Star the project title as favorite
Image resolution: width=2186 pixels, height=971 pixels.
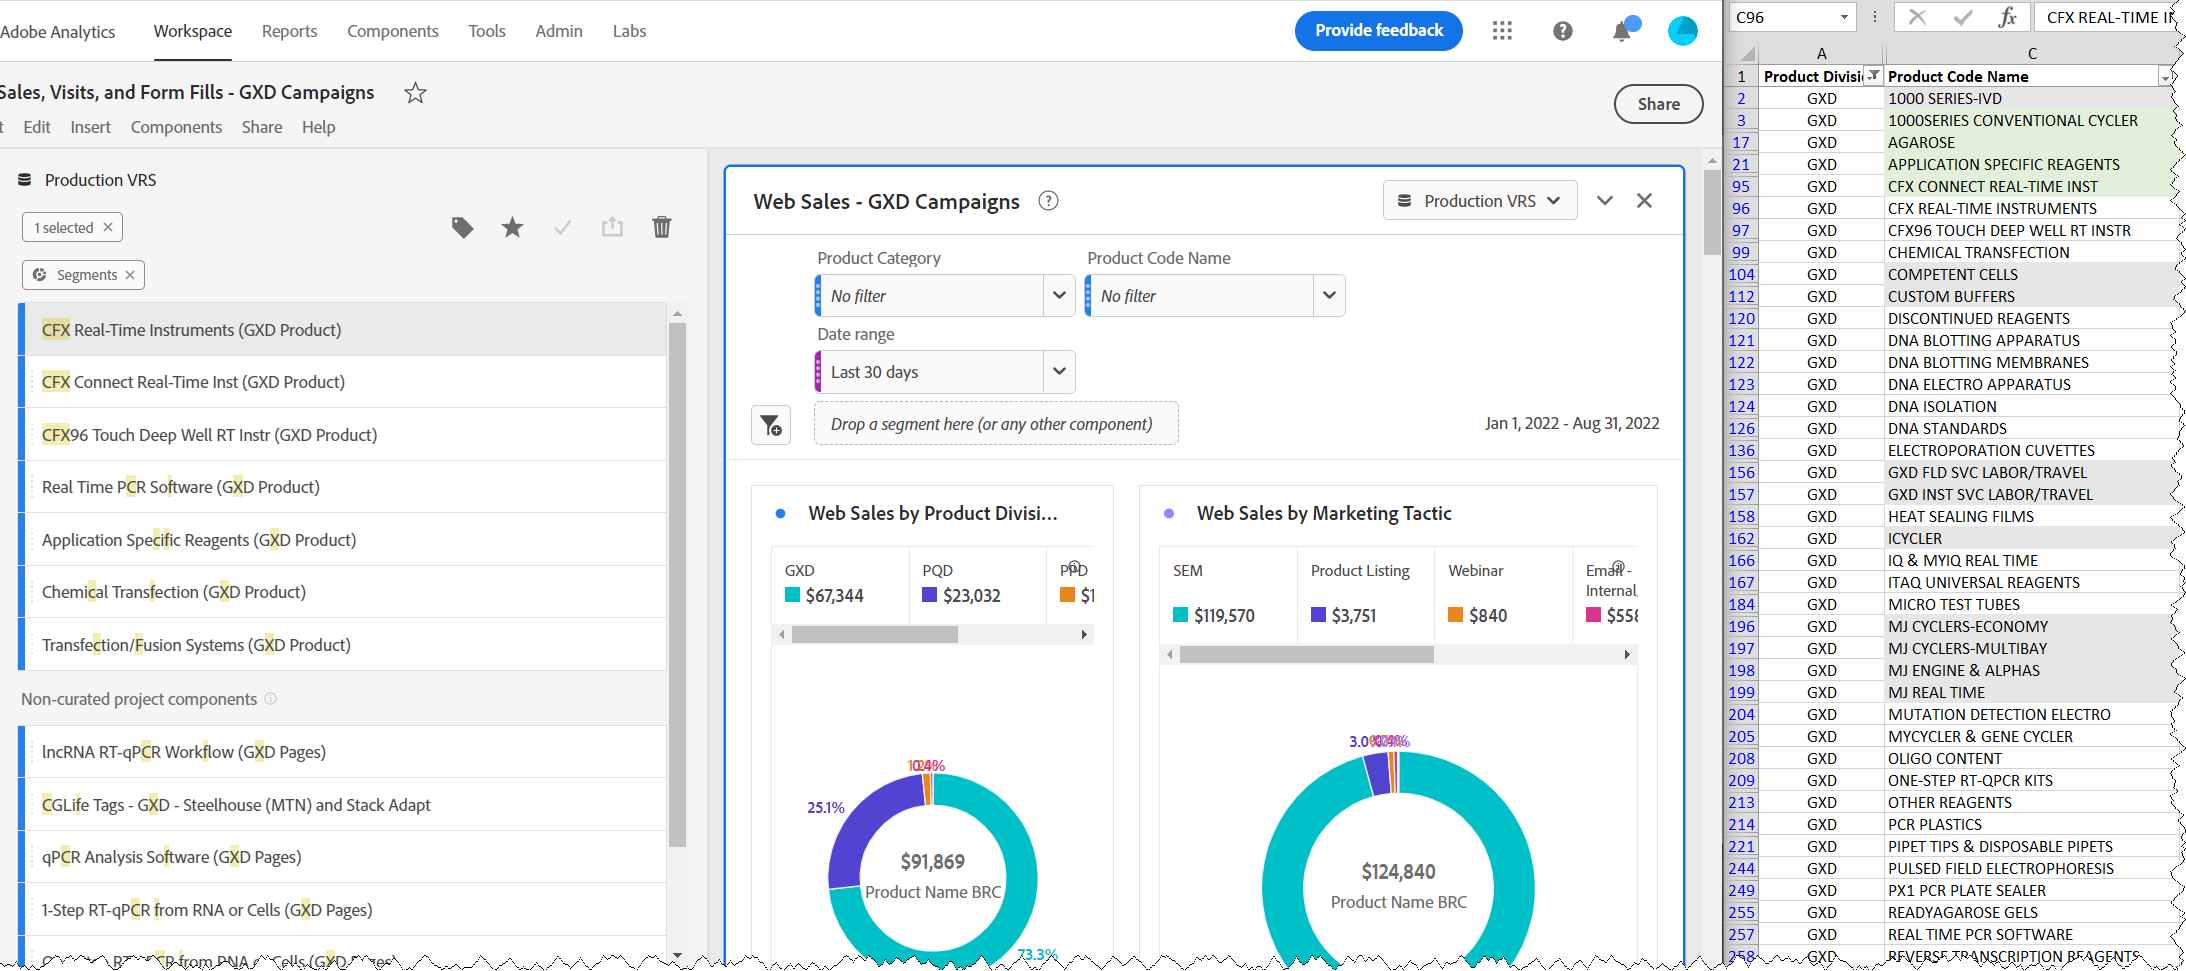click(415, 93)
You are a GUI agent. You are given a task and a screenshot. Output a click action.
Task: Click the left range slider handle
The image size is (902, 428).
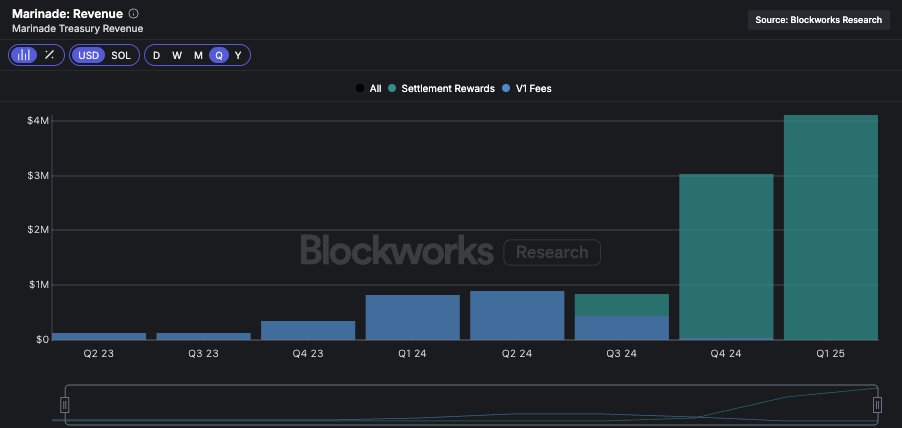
——
• _Exercise brief_:
Turn every line of the entries above into a Markdown table with the columns Row and Line. Number each row, leave out blank lines, and omit the pictures.

• _Correct output_:
| Row | Line |
|---|---|
| 1 | Star the project title as favorite |
| 2 | Image resolution: width=2186 pixels, height=971 pixels. |
| 3 | click(415, 93) |
| 4 | You are a GUI agent. You are given a task and a screenshot. Output a click action. |
| 5 | Task: Click the left range slider handle |
| 6 | The image size is (902, 428). |